* **Task description**: A word-for-word repetition of the records beneath this task is the expected answer.

* **The data**:
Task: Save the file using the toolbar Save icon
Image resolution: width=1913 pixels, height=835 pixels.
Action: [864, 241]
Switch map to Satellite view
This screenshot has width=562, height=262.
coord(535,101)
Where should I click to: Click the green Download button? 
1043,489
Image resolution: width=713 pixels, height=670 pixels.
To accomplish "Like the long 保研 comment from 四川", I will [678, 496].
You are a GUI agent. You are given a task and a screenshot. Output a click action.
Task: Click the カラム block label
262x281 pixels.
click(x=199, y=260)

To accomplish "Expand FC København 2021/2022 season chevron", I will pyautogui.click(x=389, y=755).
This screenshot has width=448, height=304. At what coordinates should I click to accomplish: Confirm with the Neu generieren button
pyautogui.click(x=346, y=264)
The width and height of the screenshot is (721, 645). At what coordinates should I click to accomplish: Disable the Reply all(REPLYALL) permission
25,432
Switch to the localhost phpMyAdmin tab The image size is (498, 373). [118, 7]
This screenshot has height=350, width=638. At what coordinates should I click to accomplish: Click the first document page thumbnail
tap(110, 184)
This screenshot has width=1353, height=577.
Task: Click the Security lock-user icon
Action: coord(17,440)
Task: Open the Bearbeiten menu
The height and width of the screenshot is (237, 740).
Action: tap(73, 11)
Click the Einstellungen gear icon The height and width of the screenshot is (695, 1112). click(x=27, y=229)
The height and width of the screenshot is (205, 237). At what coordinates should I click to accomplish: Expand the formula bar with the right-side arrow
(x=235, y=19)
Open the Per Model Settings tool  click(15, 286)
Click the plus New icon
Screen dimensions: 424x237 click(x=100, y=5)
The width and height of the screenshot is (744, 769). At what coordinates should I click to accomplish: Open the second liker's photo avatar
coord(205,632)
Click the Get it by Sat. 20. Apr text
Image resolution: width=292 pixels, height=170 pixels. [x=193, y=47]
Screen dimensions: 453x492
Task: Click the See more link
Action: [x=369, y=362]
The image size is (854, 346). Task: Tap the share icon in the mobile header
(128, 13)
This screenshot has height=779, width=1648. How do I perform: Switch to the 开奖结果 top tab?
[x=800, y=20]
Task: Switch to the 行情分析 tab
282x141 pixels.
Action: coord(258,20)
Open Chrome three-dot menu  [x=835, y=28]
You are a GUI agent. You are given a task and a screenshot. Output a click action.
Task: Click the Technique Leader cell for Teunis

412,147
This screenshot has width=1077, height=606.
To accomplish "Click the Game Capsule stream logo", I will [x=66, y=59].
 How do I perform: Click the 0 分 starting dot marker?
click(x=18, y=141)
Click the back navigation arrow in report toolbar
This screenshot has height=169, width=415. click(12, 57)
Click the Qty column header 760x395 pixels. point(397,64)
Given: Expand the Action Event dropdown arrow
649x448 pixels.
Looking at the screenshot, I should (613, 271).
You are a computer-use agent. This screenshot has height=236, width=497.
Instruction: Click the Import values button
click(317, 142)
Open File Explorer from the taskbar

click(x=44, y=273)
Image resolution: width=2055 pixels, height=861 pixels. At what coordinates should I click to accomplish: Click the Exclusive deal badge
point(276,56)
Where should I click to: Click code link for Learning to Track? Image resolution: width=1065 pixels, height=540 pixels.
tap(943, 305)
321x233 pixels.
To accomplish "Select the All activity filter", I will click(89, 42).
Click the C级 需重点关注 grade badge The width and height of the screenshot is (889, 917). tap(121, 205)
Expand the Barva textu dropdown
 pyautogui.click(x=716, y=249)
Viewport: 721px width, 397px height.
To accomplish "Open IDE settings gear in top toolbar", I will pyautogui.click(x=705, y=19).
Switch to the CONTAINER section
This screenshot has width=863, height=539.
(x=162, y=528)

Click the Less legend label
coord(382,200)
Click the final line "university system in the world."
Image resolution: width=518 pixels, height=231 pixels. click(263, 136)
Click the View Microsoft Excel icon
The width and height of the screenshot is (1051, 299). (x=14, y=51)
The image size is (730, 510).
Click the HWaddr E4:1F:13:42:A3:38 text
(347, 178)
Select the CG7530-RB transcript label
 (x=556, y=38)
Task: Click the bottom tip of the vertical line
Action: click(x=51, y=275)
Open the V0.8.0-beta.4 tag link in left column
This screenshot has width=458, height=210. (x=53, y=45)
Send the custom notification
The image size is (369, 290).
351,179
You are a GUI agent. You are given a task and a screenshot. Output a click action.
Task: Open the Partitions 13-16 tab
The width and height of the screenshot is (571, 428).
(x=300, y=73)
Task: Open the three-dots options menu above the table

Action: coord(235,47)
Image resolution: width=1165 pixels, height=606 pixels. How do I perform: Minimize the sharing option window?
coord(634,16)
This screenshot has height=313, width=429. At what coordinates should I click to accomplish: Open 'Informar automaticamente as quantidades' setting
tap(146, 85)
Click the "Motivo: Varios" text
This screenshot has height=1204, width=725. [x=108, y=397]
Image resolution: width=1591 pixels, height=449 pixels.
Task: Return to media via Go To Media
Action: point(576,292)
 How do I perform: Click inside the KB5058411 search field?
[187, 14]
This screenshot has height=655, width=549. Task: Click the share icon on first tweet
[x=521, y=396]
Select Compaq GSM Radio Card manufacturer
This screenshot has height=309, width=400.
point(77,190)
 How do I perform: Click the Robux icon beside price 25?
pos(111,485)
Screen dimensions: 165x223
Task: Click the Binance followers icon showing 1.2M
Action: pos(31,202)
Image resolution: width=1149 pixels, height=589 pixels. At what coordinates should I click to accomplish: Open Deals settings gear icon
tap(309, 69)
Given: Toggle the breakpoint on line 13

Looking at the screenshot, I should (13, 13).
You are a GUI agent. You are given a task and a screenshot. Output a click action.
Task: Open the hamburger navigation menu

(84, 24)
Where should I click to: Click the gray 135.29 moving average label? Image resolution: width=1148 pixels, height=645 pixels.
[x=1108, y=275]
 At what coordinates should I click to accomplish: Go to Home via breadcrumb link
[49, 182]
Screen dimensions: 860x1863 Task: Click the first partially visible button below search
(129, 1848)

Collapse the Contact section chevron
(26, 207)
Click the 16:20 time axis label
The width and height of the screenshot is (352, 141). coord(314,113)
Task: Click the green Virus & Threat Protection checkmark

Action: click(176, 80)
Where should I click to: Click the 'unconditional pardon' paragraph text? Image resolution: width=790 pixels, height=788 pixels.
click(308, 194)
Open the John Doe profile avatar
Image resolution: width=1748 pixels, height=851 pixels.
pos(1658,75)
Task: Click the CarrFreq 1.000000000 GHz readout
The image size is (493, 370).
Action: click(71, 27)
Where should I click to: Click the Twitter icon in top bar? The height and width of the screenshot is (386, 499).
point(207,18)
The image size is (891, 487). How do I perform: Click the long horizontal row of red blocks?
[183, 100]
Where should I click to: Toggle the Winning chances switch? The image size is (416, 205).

* **Response**:
Task: Save the file using the toolbar Save icon
Image resolution: width=1913 pixels, height=835 pixels.
Action: [864, 241]
Switch map to Satellite view
This screenshot has width=562, height=262.
coord(535,101)
Where should I click to: Click the green Download button? 
1043,489
Image resolution: width=713 pixels, height=670 pixels.
To accomplish "Like the long 保研 comment from 四川", I will [678, 496].
You are a GUI agent. You are given a task and a screenshot. Output a click action.
Task: Click the カラム block label
262x281 pixels.
click(x=199, y=260)

To accomplish "Expand FC København 2021/2022 season chevron", I will pyautogui.click(x=389, y=755).
This screenshot has width=448, height=304. At what coordinates should I click to accomplish: Confirm with the Neu generieren button
pyautogui.click(x=346, y=264)
The width and height of the screenshot is (721, 645). At what coordinates should I click to accomplish: Disable the Reply all(REPLYALL) permission
25,432
Switch to the localhost phpMyAdmin tab The image size is (498, 373). [118, 7]
This screenshot has height=350, width=638. At what coordinates should I click to accomplish: Click the first document page thumbnail
tap(110, 184)
This screenshot has width=1353, height=577.
Task: Click the Security lock-user icon
Action: coord(17,440)
Task: Open the Bearbeiten menu
The height and width of the screenshot is (237, 740).
Action: tap(73, 11)
Click the Einstellungen gear icon The height and width of the screenshot is (695, 1112). click(x=27, y=229)
The height and width of the screenshot is (205, 237). At what coordinates should I click to accomplish: Expand the formula bar with the right-side arrow
(x=235, y=19)
Open the Per Model Settings tool  click(15, 286)
Click the plus New icon
Screen dimensions: 424x237 click(x=100, y=5)
The width and height of the screenshot is (744, 769). At what coordinates should I click to accomplish: Open the second liker's photo avatar
coord(205,632)
Click the Get it by Sat. 20. Apr text
Image resolution: width=292 pixels, height=170 pixels. [x=193, y=47]
Screen dimensions: 453x492
Task: Click the See more link
Action: [x=369, y=362]
The image size is (854, 346). Task: Tap the share icon in the mobile header
(128, 13)
This screenshot has height=779, width=1648. How do I perform: Switch to the 开奖结果 top tab?
[x=800, y=20]
Task: Switch to the 行情分析 tab
282x141 pixels.
Action: coord(258,20)
Open Chrome three-dot menu  [x=835, y=28]
You are a GUI agent. You are given a task and a screenshot. Output a click action.
Task: Click the Technique Leader cell for Teunis

412,147
This screenshot has width=1077, height=606.
To accomplish "Click the Game Capsule stream logo", I will [x=66, y=59].
 How do I perform: Click the 0 分 starting dot marker?
click(x=18, y=141)
Click the back navigation arrow in report toolbar
This screenshot has height=169, width=415. click(12, 57)
Click the Qty column header 760x395 pixels. point(397,64)
Given: Expand the Action Event dropdown arrow
649x448 pixels.
Looking at the screenshot, I should (613, 271).
You are a computer-use agent. This screenshot has height=236, width=497.
Instruction: Click the Import values button
click(317, 142)
Open File Explorer from the taskbar

click(x=44, y=273)
Image resolution: width=2055 pixels, height=861 pixels. At what coordinates should I click to accomplish: Click the Exclusive deal badge
point(276,56)
Where should I click to: Click code link for Learning to Track? Image resolution: width=1065 pixels, height=540 pixels.
tap(943, 305)
321x233 pixels.
To accomplish "Select the All activity filter", I will click(89, 42).
Click the C级 需重点关注 grade badge The width and height of the screenshot is (889, 917). tap(121, 205)
Expand the Barva textu dropdown
 pyautogui.click(x=716, y=249)
Viewport: 721px width, 397px height.
To accomplish "Open IDE settings gear in top toolbar", I will pyautogui.click(x=705, y=19).
Switch to the CONTAINER section
This screenshot has width=863, height=539.
(x=162, y=528)

Click the Less legend label
coord(382,200)
Click the final line "university system in the world."
Image resolution: width=518 pixels, height=231 pixels. click(263, 136)
Click the View Microsoft Excel icon
The width and height of the screenshot is (1051, 299). (x=14, y=51)
The image size is (730, 510).
Click the HWaddr E4:1F:13:42:A3:38 text
(347, 178)
Select the CG7530-RB transcript label
 (x=556, y=38)
Task: Click the bottom tip of the vertical line
Action: click(x=51, y=275)
Open the V0.8.0-beta.4 tag link in left column
This screenshot has width=458, height=210. (x=53, y=45)
Send the custom notification
The image size is (369, 290).
351,179
You are a GUI agent. You are given a task and a screenshot. Output a click action.
Task: Open the Partitions 13-16 tab
The width and height of the screenshot is (571, 428).
(x=300, y=73)
Task: Open the three-dots options menu above the table

Action: coord(235,47)
Image resolution: width=1165 pixels, height=606 pixels. How do I perform: Minimize the sharing option window?
coord(634,16)
This screenshot has height=313, width=429. At what coordinates should I click to accomplish: Open 'Informar automaticamente as quantidades' setting
tap(146, 85)
Click the "Motivo: Varios" text
This screenshot has height=1204, width=725. [x=108, y=397]
Image resolution: width=1591 pixels, height=449 pixels.
Task: Return to media via Go To Media
Action: point(576,292)
 How do I perform: Click inside the KB5058411 search field?
[187, 14]
This screenshot has height=655, width=549. Task: Click the share icon on first tweet
[x=521, y=396]
Select Compaq GSM Radio Card manufacturer
This screenshot has height=309, width=400.
point(77,190)
 How do I perform: Click the Robux icon beside price 25?
pos(111,485)
Screen dimensions: 165x223
Task: Click the Binance followers icon showing 1.2M
Action: pos(31,202)
Image resolution: width=1149 pixels, height=589 pixels. At what coordinates should I click to accomplish: Open Deals settings gear icon
tap(309, 69)
Given: Toggle the breakpoint on line 13

Looking at the screenshot, I should (13, 13).
You are a GUI agent. You are given a task and a screenshot. Output a click action.
Task: Open the hamburger navigation menu

(84, 24)
Where should I click to: Click the gray 135.29 moving average label? Image resolution: width=1148 pixels, height=645 pixels.
[x=1108, y=275]
 At what coordinates should I click to accomplish: Go to Home via breadcrumb link
[49, 182]
Screen dimensions: 860x1863 Task: Click the first partially visible button below search
(129, 1848)

Collapse the Contact section chevron
(26, 207)
Click the 16:20 time axis label
The width and height of the screenshot is (352, 141). coord(314,113)
Task: Click the green Virus & Threat Protection checkmark

Action: click(176, 80)
Where should I click to: Click the 'unconditional pardon' paragraph text? Image resolution: width=790 pixels, height=788 pixels.
click(308, 194)
Open the John Doe profile avatar
Image resolution: width=1748 pixels, height=851 pixels.
pos(1658,75)
Task: Click the CarrFreq 1.000000000 GHz readout
The image size is (493, 370).
Action: click(71, 27)
Where should I click to: Click the Twitter icon in top bar? The height and width of the screenshot is (386, 499).
point(207,18)
The image size is (891, 487). How do I perform: Click the long horizontal row of red blocks?
[183, 100]
Where should I click to: Toggle the Winning chances switch? The image size is (416, 205).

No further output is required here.